#### Task directions
If pictures appear among the lines below, leave them out while you return exactly the lines from the one with "Given: Open the" through the one with "Click the BMG team name".

#### Information provided
________________________
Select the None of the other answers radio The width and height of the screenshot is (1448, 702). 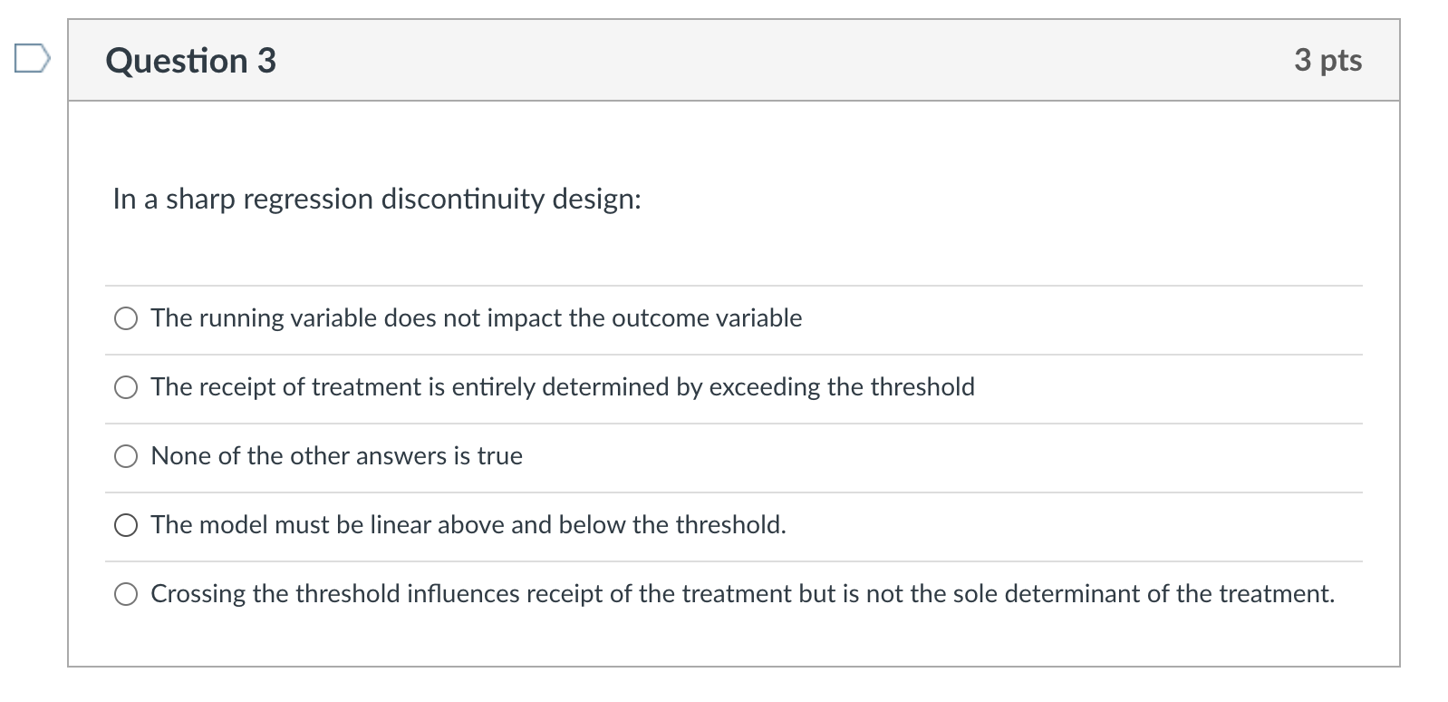coord(126,456)
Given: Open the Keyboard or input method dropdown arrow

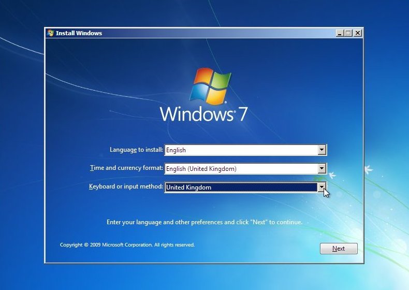Looking at the screenshot, I should pos(322,187).
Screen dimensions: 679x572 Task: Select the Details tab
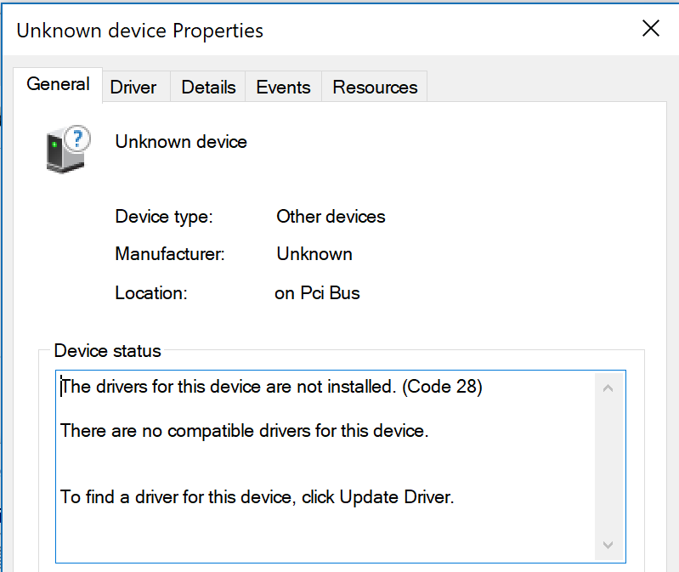[208, 87]
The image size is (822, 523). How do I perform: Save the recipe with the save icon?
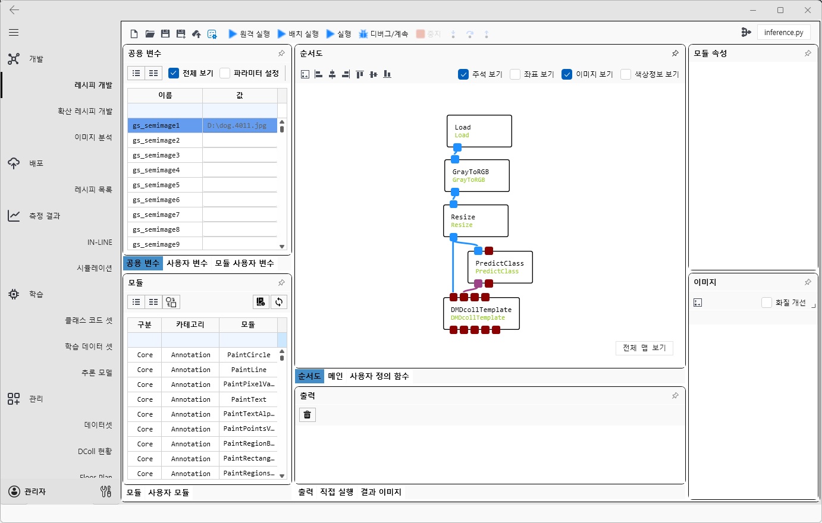coord(165,34)
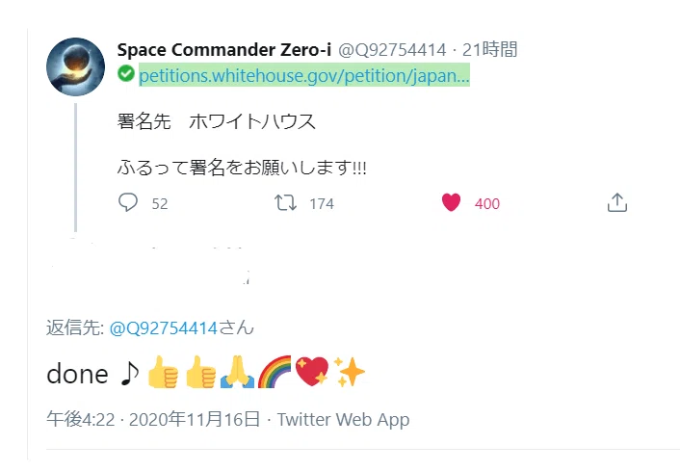680x471 pixels.
Task: Click the 52 replies count
Action: point(160,204)
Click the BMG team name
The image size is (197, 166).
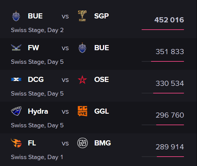point(103,143)
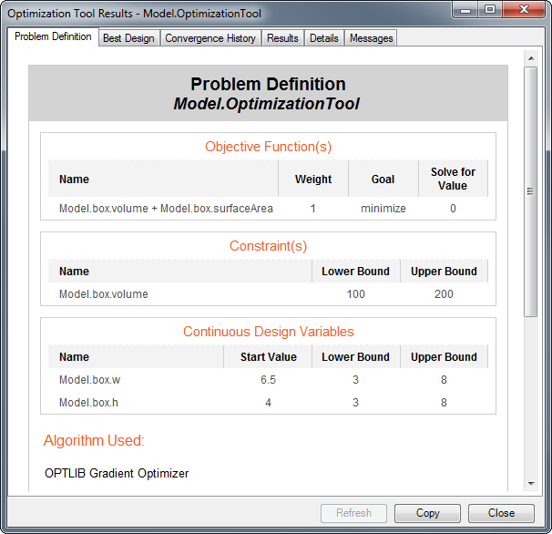Go to the Details tab
The image size is (552, 534).
click(323, 38)
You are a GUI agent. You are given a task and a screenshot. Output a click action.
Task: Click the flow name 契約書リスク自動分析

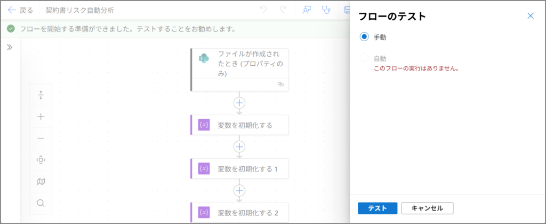(79, 10)
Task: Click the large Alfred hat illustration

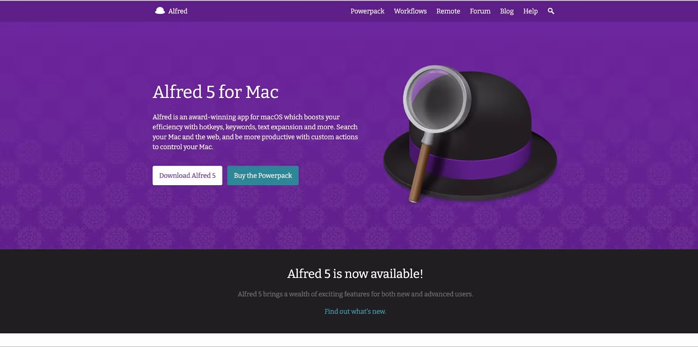Action: [470, 134]
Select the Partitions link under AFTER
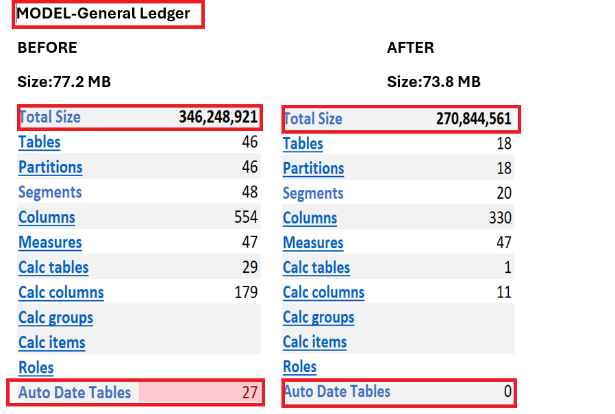The height and width of the screenshot is (414, 615). coord(314,168)
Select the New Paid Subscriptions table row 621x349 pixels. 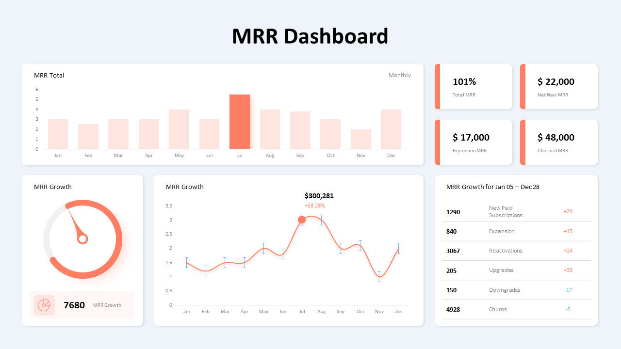tap(516, 212)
________________________
#### Solution for this task
Given: Open the Keyboard or input method dropdown arrow

Looking at the screenshot, I should pos(322,187).
Screen dimensions: 679x572 Task: Select the Details tab
[208, 87]
The image size is (822, 523). How do I perform: Save the recipe with the save icon?
coord(165,34)
680x471 pixels.
Task: Click the 52 replies count
Action: point(160,204)
Click the BMG team name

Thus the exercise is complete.